2. Экстракцию осуществляют в присутствии хлорида натрия в количестве 15-16 г на 1 л смеси, что обеспечивает более полный выход целевого продукта в экстрагирующий раствор.

3. После концентрирования экстракта на полых волокнах с размером пор 50 кДа фильтрат направляют на ультрафильтрацию на полых волокнах с размером пор 5 кДа, а оставшийся концентрат не отбрасывают, а подвергают очистке, для чего предварительно устанавливают рН раствора 4,8-5,2, а затем нагревают до 75-77^oС с последующим охлаждением до 20^oС, что позволяет сконцентрировать фильтрат в 20 раз и избавиться от низкомолекулярных примесей для последующего извлечения из него целевого продукта и провести очистку концентрата от липидов и примесных белков для дополнительного извлечения целевого продукта. При этом полученные две фракции объединяют и направляют на хроматографическую очистку целевого продукта. В прототипе концентрат после ультрафильтрации на полых волокнах с размером пор 50 кДа просто выбрасывают, теряя часть целевого продукта.

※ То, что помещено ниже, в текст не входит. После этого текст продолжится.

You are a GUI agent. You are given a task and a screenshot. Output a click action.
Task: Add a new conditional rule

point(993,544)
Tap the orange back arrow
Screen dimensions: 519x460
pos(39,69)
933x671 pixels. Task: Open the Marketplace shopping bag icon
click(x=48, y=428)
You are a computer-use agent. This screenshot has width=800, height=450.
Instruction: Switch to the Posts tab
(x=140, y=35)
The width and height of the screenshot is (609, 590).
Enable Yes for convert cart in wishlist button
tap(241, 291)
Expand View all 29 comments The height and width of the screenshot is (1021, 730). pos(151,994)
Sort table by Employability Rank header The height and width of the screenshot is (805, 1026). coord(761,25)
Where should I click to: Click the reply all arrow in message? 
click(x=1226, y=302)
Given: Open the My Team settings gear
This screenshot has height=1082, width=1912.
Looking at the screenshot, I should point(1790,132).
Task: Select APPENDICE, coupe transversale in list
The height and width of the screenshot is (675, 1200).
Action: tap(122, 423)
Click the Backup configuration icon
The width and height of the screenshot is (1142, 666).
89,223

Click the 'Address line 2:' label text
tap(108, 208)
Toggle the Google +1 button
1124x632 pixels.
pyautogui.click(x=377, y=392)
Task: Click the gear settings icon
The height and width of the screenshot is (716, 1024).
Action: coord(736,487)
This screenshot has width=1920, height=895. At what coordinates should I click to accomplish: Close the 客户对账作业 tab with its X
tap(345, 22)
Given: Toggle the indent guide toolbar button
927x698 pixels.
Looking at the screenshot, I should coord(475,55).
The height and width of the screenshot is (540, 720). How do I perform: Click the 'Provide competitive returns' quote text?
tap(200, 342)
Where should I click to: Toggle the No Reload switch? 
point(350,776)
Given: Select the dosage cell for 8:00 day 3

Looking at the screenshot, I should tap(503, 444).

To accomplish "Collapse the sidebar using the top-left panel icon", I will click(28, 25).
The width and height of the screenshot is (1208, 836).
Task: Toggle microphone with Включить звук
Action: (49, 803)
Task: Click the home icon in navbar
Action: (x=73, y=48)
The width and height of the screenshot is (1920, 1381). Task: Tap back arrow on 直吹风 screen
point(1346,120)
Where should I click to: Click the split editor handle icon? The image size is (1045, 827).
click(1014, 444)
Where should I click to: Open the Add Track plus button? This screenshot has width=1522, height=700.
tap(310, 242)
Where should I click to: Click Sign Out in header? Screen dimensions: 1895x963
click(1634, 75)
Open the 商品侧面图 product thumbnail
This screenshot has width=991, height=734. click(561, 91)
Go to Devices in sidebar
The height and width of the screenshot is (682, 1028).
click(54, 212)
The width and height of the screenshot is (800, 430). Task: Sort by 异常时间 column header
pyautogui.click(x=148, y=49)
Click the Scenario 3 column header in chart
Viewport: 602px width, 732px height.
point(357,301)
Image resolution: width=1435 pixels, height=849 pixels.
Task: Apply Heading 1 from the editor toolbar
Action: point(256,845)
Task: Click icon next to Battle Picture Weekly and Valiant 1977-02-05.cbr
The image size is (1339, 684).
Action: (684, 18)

Именно вышеназванные отличительные признаки заявляемого способа, вкупе с известными, позволяют получить качественно новый положительный эффект, а именно повысить выход и чистоту целевого продукта.

Поиск по источникам научно-технической и патентной литературы не выявил известного способа, аналогичного заявляемому, в связи с чем можно сделать вывод о соответствии заявляемого технического решения критериям изобретения "новизна и изобретательский уровень".

Изобретение иллюстрируется следующими примерами конкретного выполнения.

Пример 1.

Один кг замороженных легких КРС измельчают в мясорубке, затем гомогенизируют, заливают гомогенат 2 объемами воды (2000 мл) и добавляют 30 г хлорида натрия с последующим постепенным вливанием 25%-ного раствора соляной кислоты до рН 1,9. Экстракцию проводят в течение 10 часов при комнатной температуре. По окончании экстракции жмых удаляют центрифугированием, а полученный супернатант подвергают ультрафильтрации на полых волокнах с размером пор 50 кДа. Далее фильтрат в количестве 1500 мл направляют на концентрирование на полых волокнах с размером пор 5 кДа, а 150 мл оставшегося концентрата доводят с помощью 0,5 М раствора NaOH до рН 4,8 и нагревают до 75^oС с последующим охлаждением до 20^oС. Выпавший осадок отделяют центрифугированием. Центрифугат (150 мл) объединяют с концентратом (75 мл), прошедшим ультрафильтрацию на полых волокнах с размером пор 5 кДа, и наносят смесь на колонку с карбоксиметилцеллюлозой фирмы "Ватман", уравновешенную водой. Сорбцию ОИП осуществляют при рН 4,8, а десорбцию - 0,5 М раствором хлорида натрия при том же рН. Полученный элюат обессоливают диафильтрацией, подвергают стерилизующей фильтрации и лиофильной сушке.

Выход ОИП составил 600000 Е/кг с активностью 8000 КИЕ/мг.

Пример 2.

Один кг замороженных легких КРС измельчают в мясорубке, затем гомогенизируют, заливают гомогенат 3 объемами воды (3000 мл) и добавляют 32 г хлорида натрия с последующим постепенным вливанием 25%-ного раствора соляной кислоты до рН 2,1. Экстракцию проводят в течение 12 часов при комнатной температуре. По окончании экстракции жмых удаляют центрифугированием, а полученный супернатант подвергают ультрафильтрации на полых волокнах с размером пор 50 кДа. Далее фильтрат направляют на концентрирование на полых волокнах с размером пор 5 кДа, а оставшийся концентрат доводят с помощью 0,5 М раствора NaOH до рН 5,2 и нагревают до 77^oС с последующим охлаждением до 20^oС. Выпавший осадок отделяют центрифугированием. Центрифугат (150 мл) объединяют с концентратом (75 мл), прошедшим ультрафильтрацию на волокнах с размером пор 5 кДа, и наносят смесь на колонку с карбоксиметилцеллюлозой фирмы "Ватман", уравновешенную водой. Сорбцию ОИП осуществляют при рН 5,2, а десорбцию - 0,5 М раствором хлорида натрия при том же рН. Полученный элюат подвергают обессоливанию диафильтрацией, стерилизующей фильтрацией и лиофильной сушке.

Выход ОИП составил 640000 Е/кг с активностью 8500 КИЕ/мг.

Таким образом, предлагаемый способ получения ОИП позволяет, по сравнению со способом-прототипом, повысить выход целевого продукта в 1,4 раза и повысить чистоту по удельной активности с 6500 до 8500 КИЕ/мг.